[Saved entries]
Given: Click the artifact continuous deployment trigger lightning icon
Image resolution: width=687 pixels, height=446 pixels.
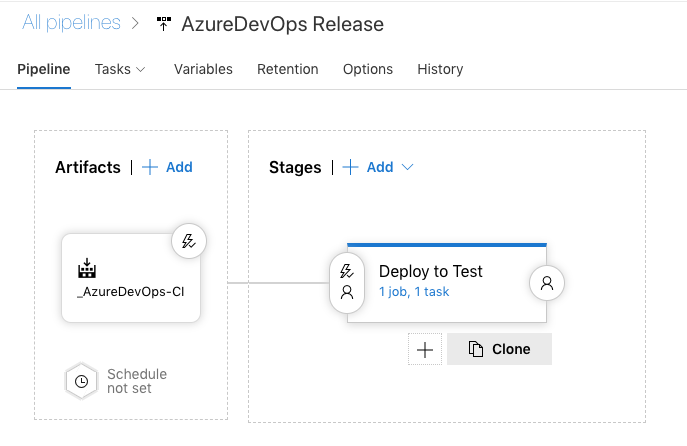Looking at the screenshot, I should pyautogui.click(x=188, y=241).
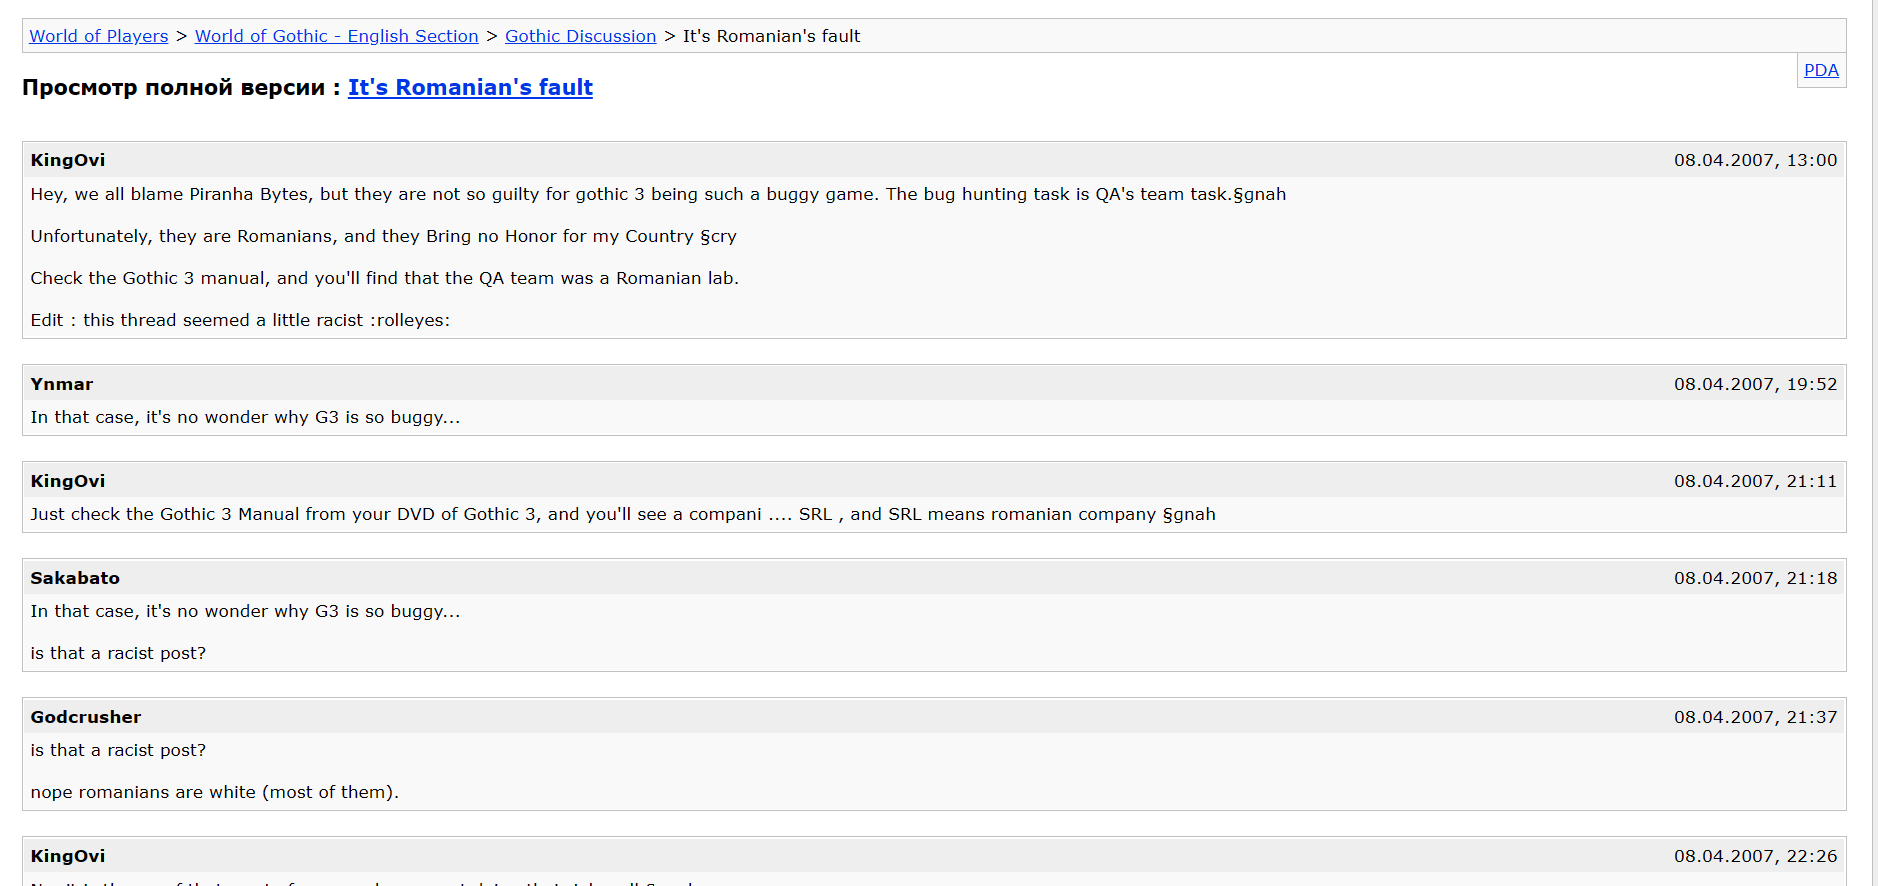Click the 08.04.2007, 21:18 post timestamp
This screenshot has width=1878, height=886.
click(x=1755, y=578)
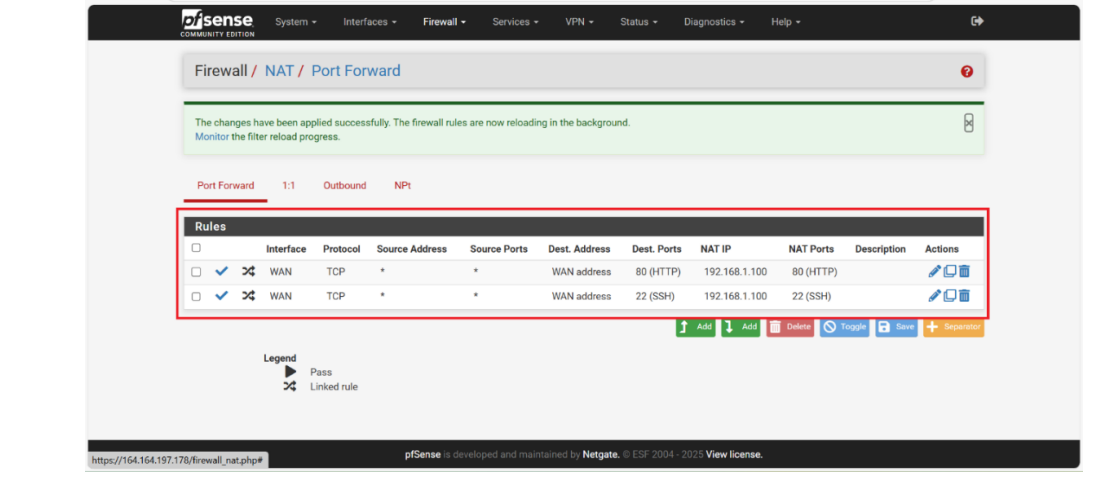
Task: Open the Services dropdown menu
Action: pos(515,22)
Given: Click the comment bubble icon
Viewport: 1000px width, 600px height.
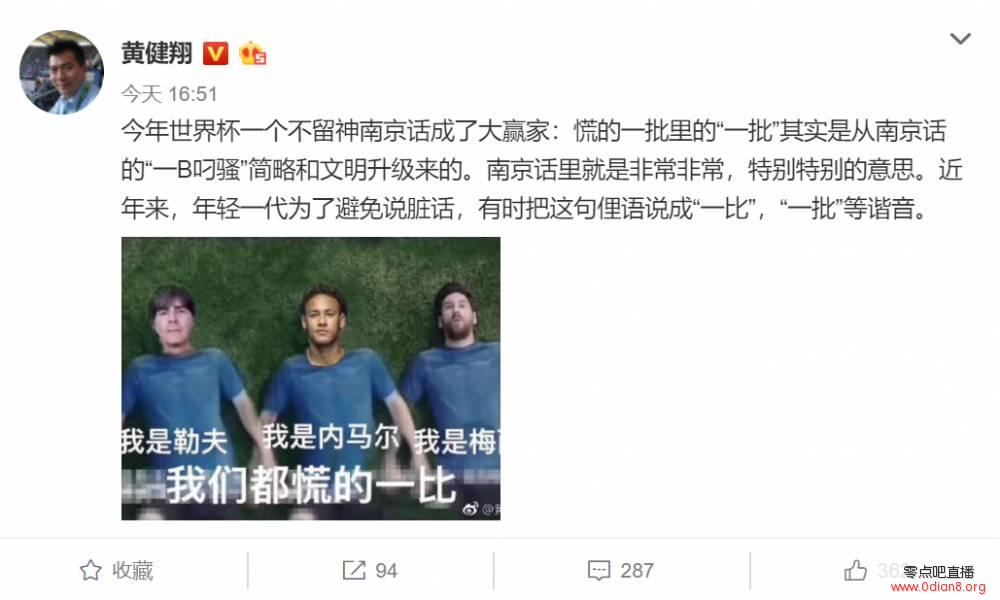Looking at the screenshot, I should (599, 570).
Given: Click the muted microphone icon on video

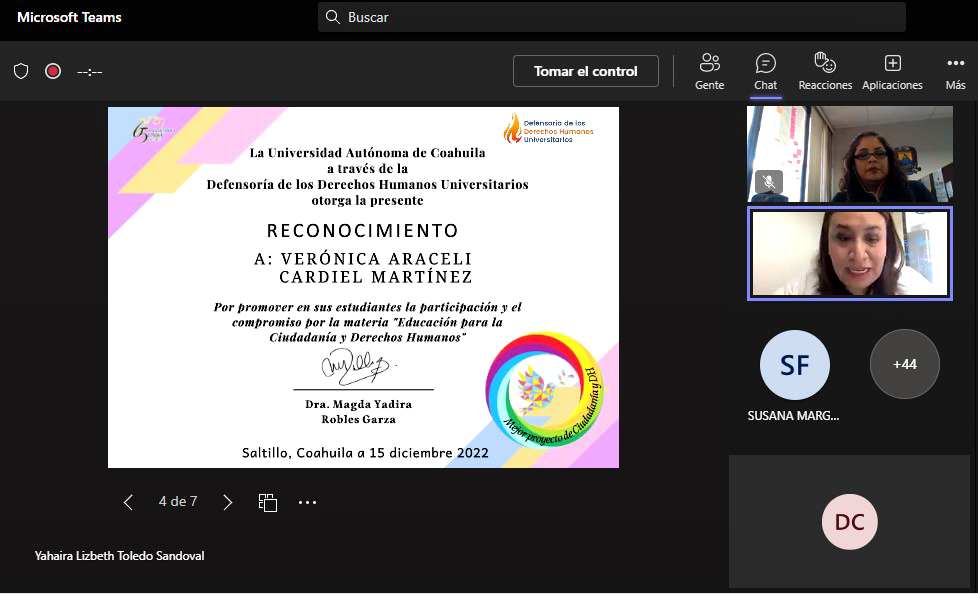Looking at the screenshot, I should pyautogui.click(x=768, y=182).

What you have to do>
The lines to copy begin at the one containing "Viewport: 1000px width, 600px height." and end at the last line of the records. Set down exactly those lines and no others, both ends included, and omit all pictures.

Written answer>
Viewport: 1000px width, 600px height.
Looking at the screenshot, I should (599, 570).
Given: Click the muted microphone icon on video

Looking at the screenshot, I should pyautogui.click(x=768, y=182).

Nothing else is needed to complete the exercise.